The spot wasn't for himself, as he would be an automatic inclusion; no, he wanted to get his father Gerry into the pro-am tournament, and be able to play alongside his dad on the weekend McIlroy senior turned 50. Rory didn't get the spot last year - the bidding skyrocketed quickly, as it tends to when Selwyn Nathan and Sam Hackner are in the audience, and I eventually sold the lot to a well-heeled German for three quarters of a million rand - but a few quietly pulled strings ensured that this year's celebration of links golf was a family affair, and one that ended with Gerry McIlroy getting the definitive 50th birthday present.
With gale force winds tearing across St. Andrews on Saturday, play was postponed and the tournament extended by a day, which made for a Monday conclusion, which just happened to be Gerry McIlroy's birthday, setting the stage for a fairytale finish: could Rory complete an extraordinary gift to his dad (as well as half a million quid for himself) and win the Dunhill Links? Very, very nearly; one back starting the final round at the Old Course, McIlroy had to be content with a share of second behind a charging Simon Dyson, but enough to take the 20-year-old from Holywood to top of the Race To Dubai, in the company of the man who introduced Rory to the game.
The McIlroys won't forget 2009 at St. Andrew's, then, even if it wasn't quite the perfect finish; but no one who was at the tournament will struggle to remember the Dunhill Links, particularly those at Saturday night's dinner. Picking up the microphone to host the evening, and looking across at everyone from Hugh Grant and Ronan Keating to Ruud Gullit and Tim Henman, was a personal buzz; the collective thrill was in listening to Keating, Huey Lewis, Bon Jovi drummer Tico Torres, Don Felder and country star Clay Walker join the local band, as well as surfing god Kelly Slater a little later, and provide an impromptu night of musical genius that will remain unique to one Saturday night in a small town in Scotland. Simply unforgettable.
The celebrity dancing didn't quite match the celebrity music - Michael Vaughan looks distinctly more comfortable at the crease than on the dancefloor (Mark Ramprakash, a little help here wouldn't go astray), while Schalk Burger senior, looking more like a white Don King every time I see him, glides to music in the manner of the Titantic attempting a three-point turn. The Immelmans cut a suave pair, mind, as did little Thomas Aiken; naturals or not, the floor was packed all night, Huey Lewis the architect in chief of a splendid night of music.
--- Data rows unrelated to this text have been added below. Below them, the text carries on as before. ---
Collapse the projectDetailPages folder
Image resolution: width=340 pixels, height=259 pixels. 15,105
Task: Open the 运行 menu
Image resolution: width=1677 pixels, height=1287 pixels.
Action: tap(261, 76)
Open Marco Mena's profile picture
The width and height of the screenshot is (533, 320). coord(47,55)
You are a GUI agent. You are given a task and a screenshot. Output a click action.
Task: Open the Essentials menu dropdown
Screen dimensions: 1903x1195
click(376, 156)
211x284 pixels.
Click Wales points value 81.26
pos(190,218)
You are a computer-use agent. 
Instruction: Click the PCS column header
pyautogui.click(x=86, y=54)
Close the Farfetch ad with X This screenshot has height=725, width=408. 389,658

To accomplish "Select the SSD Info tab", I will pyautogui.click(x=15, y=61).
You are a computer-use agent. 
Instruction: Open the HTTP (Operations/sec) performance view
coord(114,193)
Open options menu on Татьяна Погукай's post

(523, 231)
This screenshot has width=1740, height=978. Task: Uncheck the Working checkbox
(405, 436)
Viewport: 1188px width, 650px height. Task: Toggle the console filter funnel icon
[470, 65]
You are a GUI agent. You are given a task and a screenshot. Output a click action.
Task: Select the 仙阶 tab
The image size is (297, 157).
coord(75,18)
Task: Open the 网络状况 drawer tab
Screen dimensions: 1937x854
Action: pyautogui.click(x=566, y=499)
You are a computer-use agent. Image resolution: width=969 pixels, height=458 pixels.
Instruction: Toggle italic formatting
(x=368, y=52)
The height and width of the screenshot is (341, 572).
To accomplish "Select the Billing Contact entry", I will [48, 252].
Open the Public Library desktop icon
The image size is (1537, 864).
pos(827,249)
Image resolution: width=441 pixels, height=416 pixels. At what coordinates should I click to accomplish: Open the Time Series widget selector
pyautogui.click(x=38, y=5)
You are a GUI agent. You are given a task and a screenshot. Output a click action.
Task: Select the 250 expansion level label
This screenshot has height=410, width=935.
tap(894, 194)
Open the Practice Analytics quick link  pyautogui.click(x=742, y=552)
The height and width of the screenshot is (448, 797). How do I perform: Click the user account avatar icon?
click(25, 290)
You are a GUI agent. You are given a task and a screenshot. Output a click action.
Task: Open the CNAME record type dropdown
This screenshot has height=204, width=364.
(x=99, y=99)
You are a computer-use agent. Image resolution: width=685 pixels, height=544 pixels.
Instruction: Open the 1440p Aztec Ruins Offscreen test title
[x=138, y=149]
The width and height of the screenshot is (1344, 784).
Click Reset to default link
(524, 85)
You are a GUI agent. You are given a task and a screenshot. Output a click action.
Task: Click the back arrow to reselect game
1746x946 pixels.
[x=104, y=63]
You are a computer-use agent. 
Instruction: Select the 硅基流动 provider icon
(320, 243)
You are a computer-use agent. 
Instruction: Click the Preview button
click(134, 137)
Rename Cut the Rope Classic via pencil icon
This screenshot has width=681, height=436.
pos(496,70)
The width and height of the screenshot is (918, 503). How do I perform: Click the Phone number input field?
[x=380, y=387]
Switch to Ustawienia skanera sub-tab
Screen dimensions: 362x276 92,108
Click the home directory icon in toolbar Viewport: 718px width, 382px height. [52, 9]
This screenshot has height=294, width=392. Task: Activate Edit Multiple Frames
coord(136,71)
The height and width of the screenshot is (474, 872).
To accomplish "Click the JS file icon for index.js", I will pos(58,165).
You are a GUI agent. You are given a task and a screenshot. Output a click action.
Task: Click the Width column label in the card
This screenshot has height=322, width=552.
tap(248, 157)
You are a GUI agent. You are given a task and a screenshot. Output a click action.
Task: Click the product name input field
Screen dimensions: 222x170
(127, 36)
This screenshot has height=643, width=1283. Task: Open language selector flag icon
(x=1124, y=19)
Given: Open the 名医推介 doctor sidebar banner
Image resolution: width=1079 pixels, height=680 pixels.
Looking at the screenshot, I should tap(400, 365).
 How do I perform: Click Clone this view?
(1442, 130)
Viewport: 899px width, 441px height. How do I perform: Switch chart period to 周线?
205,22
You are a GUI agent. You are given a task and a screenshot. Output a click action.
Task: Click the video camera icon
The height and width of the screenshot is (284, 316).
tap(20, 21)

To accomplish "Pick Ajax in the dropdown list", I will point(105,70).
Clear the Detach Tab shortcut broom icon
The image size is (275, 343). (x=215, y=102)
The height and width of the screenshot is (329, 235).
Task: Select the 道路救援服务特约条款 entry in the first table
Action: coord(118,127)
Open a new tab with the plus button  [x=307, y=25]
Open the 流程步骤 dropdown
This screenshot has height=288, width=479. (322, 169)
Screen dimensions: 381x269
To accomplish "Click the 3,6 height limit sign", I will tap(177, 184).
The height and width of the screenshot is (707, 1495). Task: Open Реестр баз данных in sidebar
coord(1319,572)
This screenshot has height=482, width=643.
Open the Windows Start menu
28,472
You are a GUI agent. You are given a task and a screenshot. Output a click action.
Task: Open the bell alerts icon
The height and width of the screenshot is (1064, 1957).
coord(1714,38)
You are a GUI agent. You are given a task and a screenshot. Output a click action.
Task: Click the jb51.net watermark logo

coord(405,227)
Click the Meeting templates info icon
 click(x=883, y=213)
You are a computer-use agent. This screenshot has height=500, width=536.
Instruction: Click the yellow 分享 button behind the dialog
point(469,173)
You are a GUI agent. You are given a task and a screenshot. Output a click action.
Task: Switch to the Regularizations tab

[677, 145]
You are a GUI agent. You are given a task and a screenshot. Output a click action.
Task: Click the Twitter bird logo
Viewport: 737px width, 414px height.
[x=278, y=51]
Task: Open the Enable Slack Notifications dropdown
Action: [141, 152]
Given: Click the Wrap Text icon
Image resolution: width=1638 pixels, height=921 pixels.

Sean Fitzpatrick called the tournament his favourite week of the year when giving a vote of thanks (Fitzy declined my invitation to do a Q&A session on the Tri-Nations and Rugby World Cup), and enthusiasm inherent in simply being at the tournament was reflected in the number of people who saw the sun come up in the morning before they'd had a chance to get to bed. Rory McIlroy wasn't one of them, the golfers a well-behaved lot on Saturday night; last night, though, if anyone was painting St. Andrews red, it would have been a small, curly-haired Hobbit of a golfer, and the happiest 50-year-old on the planet. And rightly so.